1. Establish credibility.

To move from the data center to the strategic management retreat, you have to change the paradigm of your peers from the person who keeps email flowing to a strategic thinking executive. Whether that means changing your wardrobe, getting organized, or even implementing that DevOps project to help your team focus, you need to start looking the part and, more importantly, start acting it. And I know outsourcing feels like a dirty word, but maybe it’s not if it helps you hone in on your core competencies.

2. Partner properly.

Partners can make or break you, and they have a direct impact on your credibility. I’ve worked with some excellent partners and give them equal credit as my teams for my success.

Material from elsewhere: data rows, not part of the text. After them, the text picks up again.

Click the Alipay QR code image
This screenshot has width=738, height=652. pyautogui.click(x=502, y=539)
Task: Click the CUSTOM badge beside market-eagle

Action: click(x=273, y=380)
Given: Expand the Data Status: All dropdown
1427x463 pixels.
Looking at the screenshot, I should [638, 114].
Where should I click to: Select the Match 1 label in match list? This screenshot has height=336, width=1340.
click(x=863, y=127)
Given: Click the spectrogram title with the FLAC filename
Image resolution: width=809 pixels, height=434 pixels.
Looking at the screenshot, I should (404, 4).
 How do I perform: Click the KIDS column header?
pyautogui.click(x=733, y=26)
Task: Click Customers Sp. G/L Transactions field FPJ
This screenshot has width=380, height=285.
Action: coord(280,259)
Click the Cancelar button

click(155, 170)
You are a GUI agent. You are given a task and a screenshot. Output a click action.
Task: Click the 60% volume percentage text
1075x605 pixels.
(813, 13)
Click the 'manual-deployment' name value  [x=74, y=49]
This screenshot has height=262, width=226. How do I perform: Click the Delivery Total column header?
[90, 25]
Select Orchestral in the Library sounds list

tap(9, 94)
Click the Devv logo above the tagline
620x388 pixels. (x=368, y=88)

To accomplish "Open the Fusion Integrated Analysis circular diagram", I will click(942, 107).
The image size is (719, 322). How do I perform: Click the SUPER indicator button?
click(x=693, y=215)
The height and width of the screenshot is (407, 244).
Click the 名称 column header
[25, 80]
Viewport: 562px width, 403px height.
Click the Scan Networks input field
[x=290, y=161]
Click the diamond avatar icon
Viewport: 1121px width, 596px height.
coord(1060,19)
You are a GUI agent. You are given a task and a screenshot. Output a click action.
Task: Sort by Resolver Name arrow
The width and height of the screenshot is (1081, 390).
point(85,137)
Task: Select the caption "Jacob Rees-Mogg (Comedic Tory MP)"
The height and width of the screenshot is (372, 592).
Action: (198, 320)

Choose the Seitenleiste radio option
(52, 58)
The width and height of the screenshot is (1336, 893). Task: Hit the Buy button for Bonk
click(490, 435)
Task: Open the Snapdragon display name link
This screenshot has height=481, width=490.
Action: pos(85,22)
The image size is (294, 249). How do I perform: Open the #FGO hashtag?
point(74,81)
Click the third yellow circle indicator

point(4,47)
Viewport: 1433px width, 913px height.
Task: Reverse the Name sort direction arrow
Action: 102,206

The right partner brings you speed, flexibility and agility.  Most IT professionals are not sales people, so find someone who will help you sell solutions both up and down, who helps you articulate the value to different audiences in your organization.  You want to transform your IT department? Start with partners.

Don’t forget the difference between a “partner” and a “vendor.”  Anyone can take your purchase orders and buy you lunch; a partner brings a long-term relationship to the table and becomes an extension of your IT department.

3.  Think like a CFO and act like a CMO.

“Technology doesn’t support the business model.  It is the business model,” Michael Dell.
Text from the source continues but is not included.